======== DATASET RECORDS

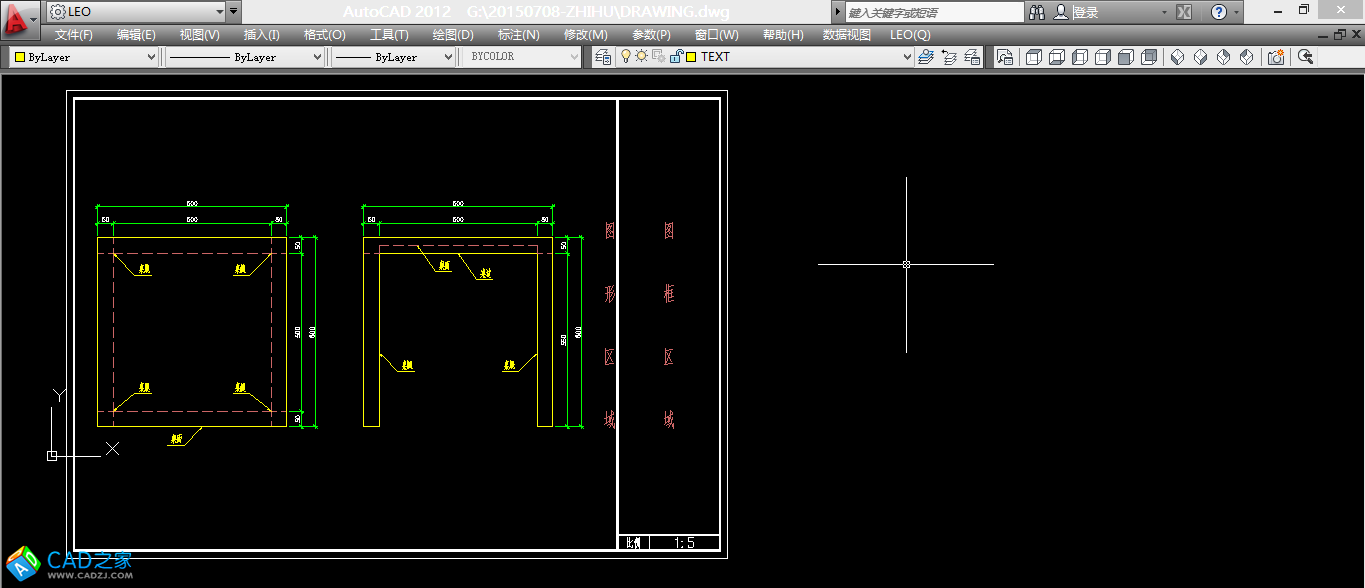This screenshot has width=1365, height=588.
Task: Click the search keyword input field
Action: [x=933, y=12]
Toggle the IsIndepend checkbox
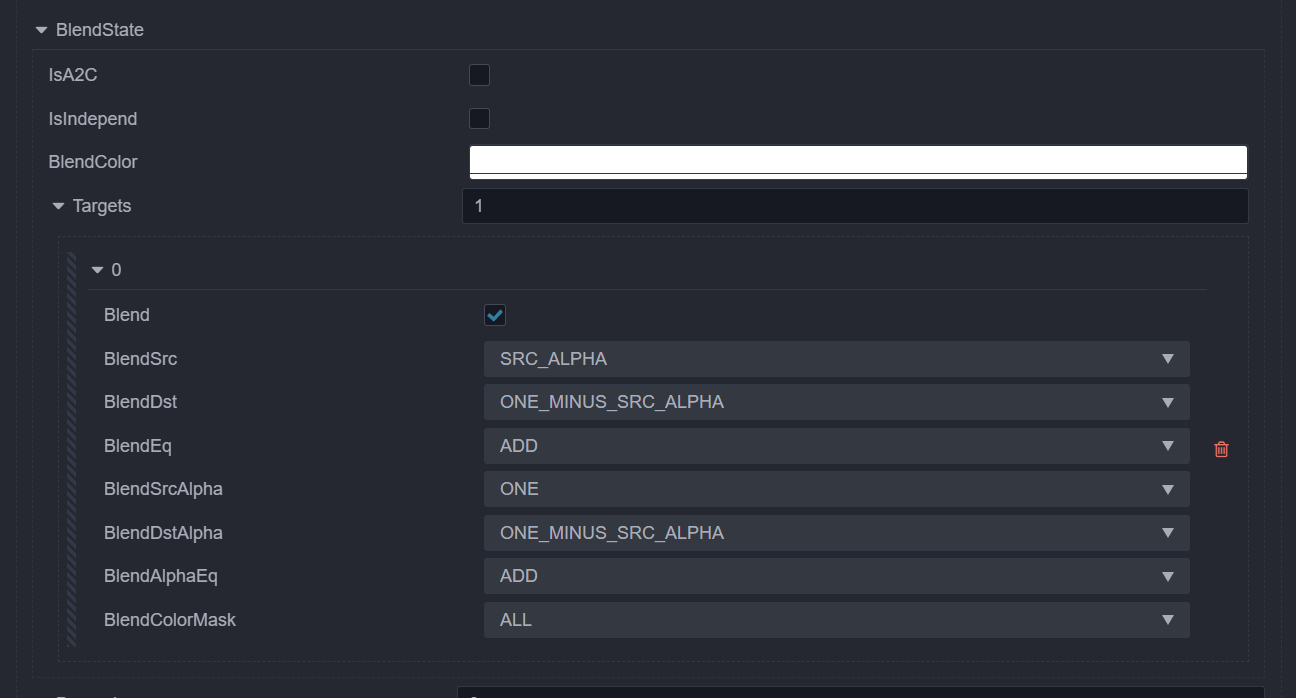 479,119
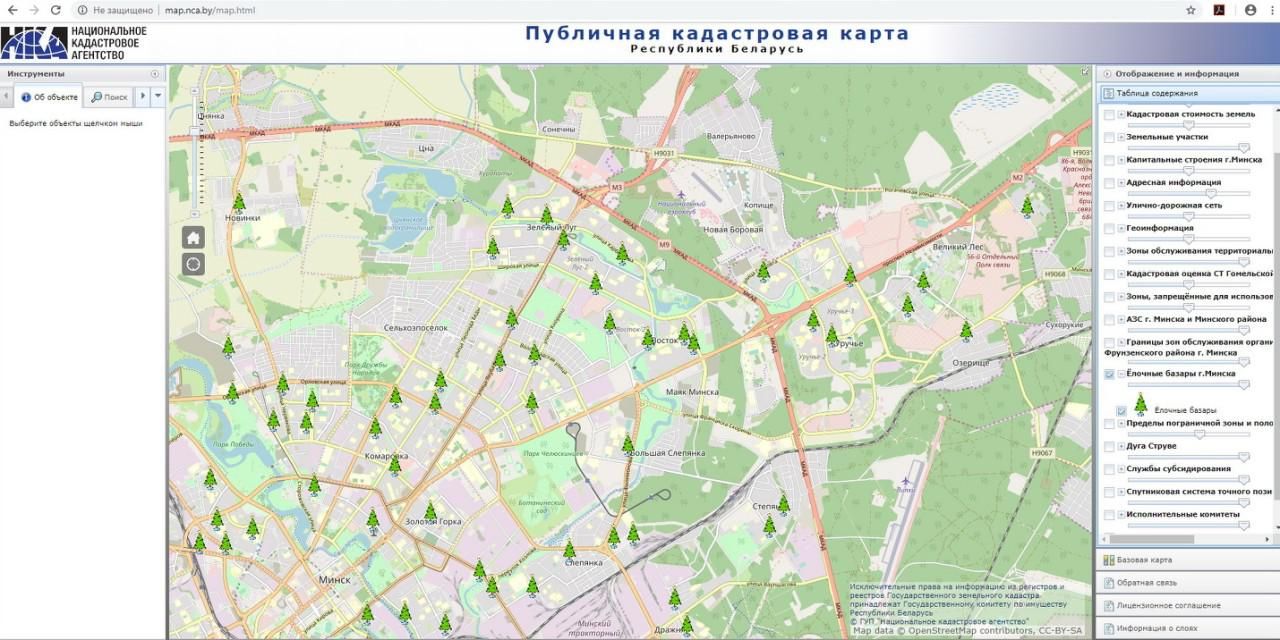Uncheck the Ёлочные базары г.Минска layer
This screenshot has height=640, width=1280.
(x=1108, y=374)
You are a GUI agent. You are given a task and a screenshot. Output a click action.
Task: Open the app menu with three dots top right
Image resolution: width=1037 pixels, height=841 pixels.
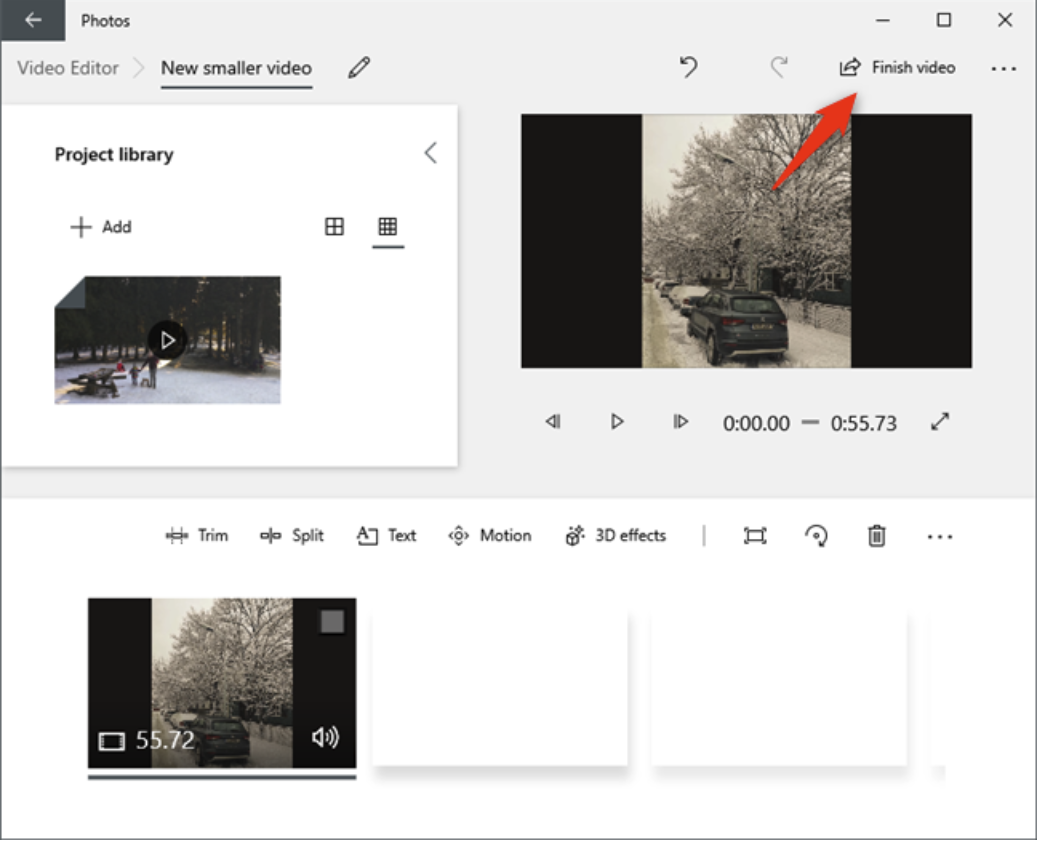pos(1004,68)
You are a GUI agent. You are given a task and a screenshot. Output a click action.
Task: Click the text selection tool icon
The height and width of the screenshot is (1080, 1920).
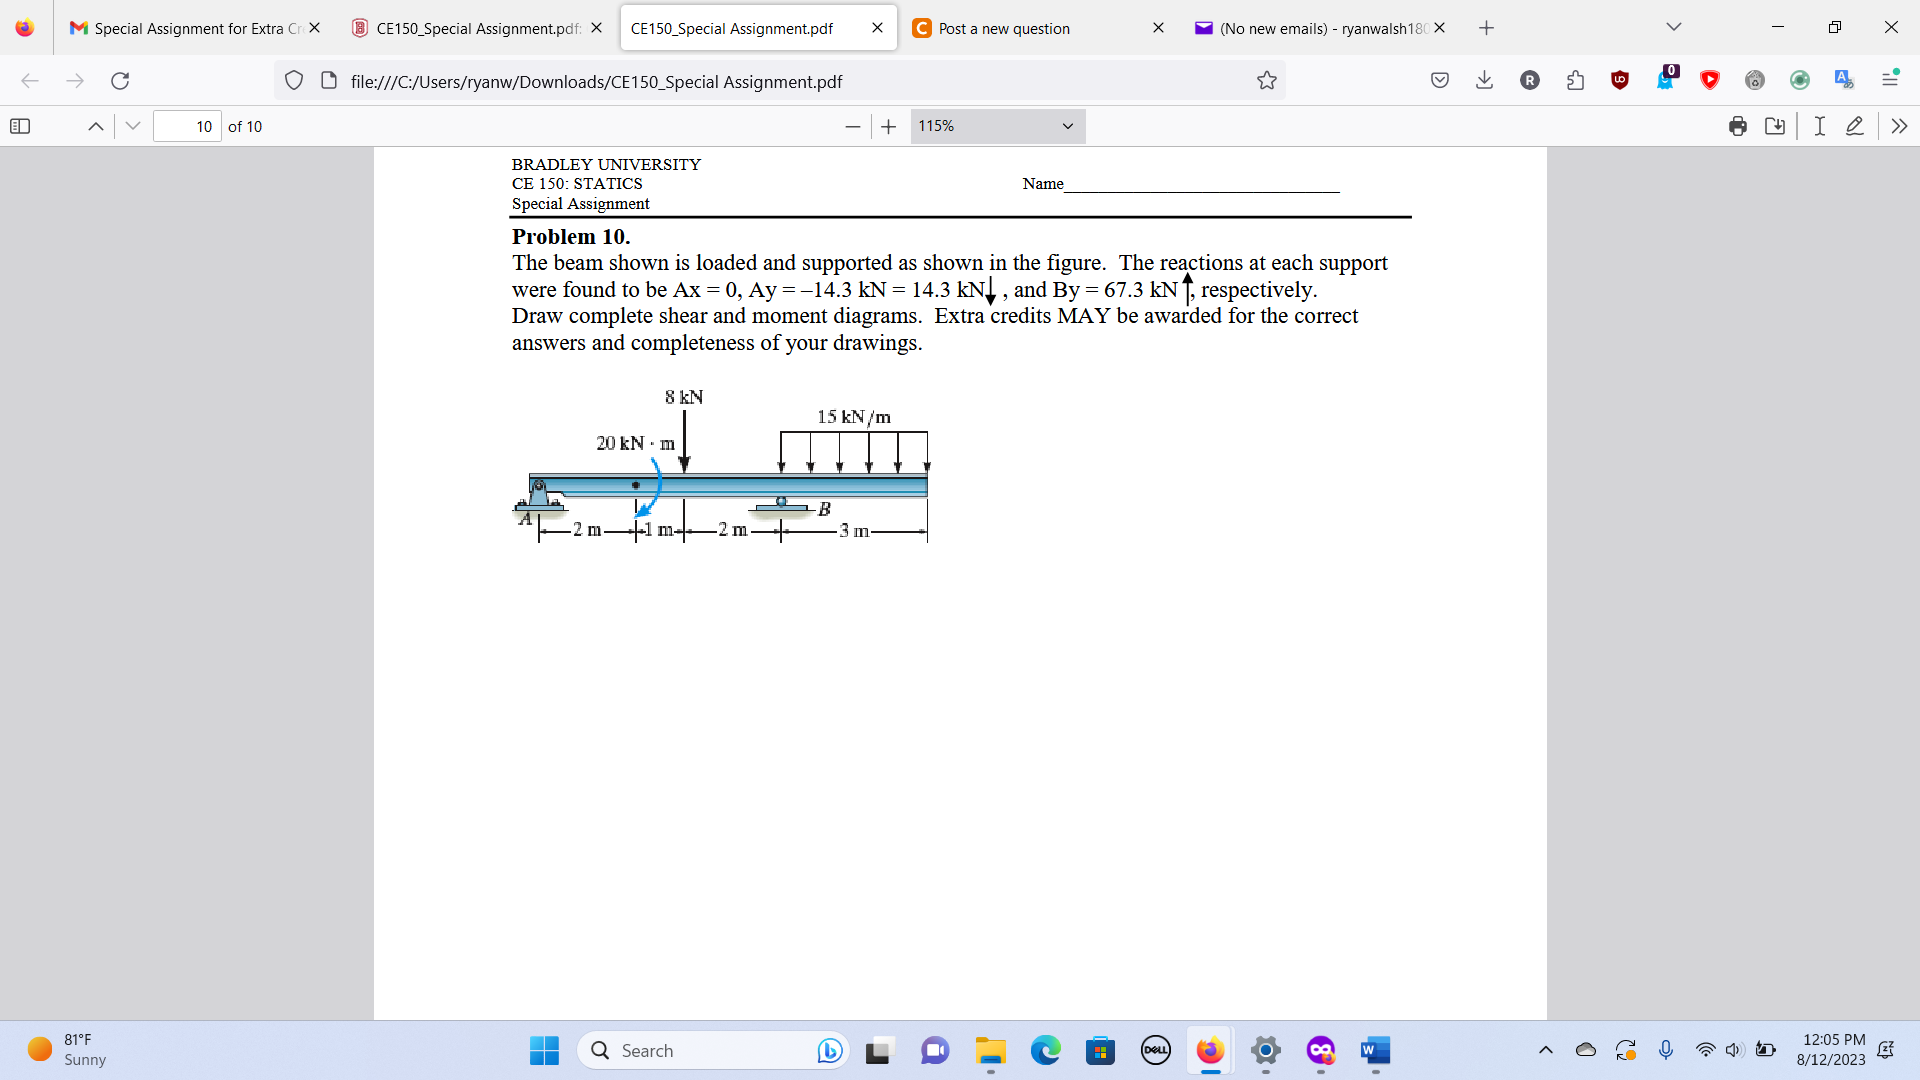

================

▸ YOUR OBJECTIVE
Your reply should consist solely of the lines from the line containing "Toggle the IsIndepend checkbox" through the last line of the listing, unchanged and free of pictures.

▸ REPLY
Toggle the IsIndepend checkbox
 479,119
Uncheck the Ёлочные базары г.Минска layer
This screenshot has height=640, width=1280.
(x=1108, y=374)
You are a GUI agent. You are given a task and a screenshot. Output a click action.
Task: Open the app menu with three dots top right
Image resolution: width=1037 pixels, height=841 pixels.
pos(1004,68)
You are a GUI agent. You are given a task and a screenshot. Output a click action.
Task: Click the text selection tool icon
The height and width of the screenshot is (1080, 1920).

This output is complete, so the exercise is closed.